Traditional anger management programs were not working, and Ethan was running out of time before being charged as an adult for committing criminal acts. He was 14 when sent to Morning Star Boy’s Ranch, a therapeutic, residential treatment center.

Sue Rolando, the Cultural Arts Coordinator, began using Chill & Spill with the boys in her care.

“There’s an activity called “Action/Reaction” and it’s all about teaching kids how to identify their emotional triggers. I asked Ethan to diagram what makes him feel out of control both physically and emotionally.

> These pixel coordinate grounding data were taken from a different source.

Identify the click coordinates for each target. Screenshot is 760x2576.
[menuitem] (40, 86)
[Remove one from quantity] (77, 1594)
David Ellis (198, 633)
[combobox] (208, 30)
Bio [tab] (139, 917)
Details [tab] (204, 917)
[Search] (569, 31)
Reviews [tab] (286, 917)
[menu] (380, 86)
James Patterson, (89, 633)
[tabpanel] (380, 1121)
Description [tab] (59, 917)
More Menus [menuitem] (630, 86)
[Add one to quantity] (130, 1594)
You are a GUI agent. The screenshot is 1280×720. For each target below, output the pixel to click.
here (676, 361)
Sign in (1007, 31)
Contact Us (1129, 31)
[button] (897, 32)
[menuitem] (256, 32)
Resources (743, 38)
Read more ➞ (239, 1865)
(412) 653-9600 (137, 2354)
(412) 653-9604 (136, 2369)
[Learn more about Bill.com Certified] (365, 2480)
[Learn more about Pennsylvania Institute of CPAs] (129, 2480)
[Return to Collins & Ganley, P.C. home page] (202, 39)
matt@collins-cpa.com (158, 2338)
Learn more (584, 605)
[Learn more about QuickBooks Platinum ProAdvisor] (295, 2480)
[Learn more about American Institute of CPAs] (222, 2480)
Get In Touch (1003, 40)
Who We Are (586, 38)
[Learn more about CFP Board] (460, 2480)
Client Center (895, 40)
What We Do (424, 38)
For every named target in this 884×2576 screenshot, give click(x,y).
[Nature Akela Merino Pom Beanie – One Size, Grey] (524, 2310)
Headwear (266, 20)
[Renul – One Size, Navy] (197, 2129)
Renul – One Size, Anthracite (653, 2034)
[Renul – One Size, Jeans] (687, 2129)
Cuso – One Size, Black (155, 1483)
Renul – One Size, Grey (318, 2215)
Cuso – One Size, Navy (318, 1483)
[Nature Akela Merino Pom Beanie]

“I remember, he wrote very little. Instead, he drew and colored a lot. To show how he felt before he hit someone, he ended up drawing fire coming out of his hands.”

Ethan had never realized that he had a burning sensation before he lost his temper. This was a huge revelation to him to be able to connect the tingling in his hands to the onset of a violent episode. It was Ethan’s first step toward gaining control of his anger.

“Before he didn’t know that he had a choice – someone made him mad, and he hit them. Now, he knew that he had choices.”

For Ethan, this meant the difference between going to jail or getting back on track.

“It was like he was handed keys to the kingdom,” said Sue.

Through Chill & Spill, Ethan continued to learn more about his anger triggers, and how to express difficult emotions. The book was instrumental in allowing him to become aware of, express and manage his rage. For Ethan, this was life changing.

“I am happy to report that he was able to be reunited with his family and is now successfully living at home and doing well in school!”

NOTE: To protect the child’s identity\, names may or may not have been changed.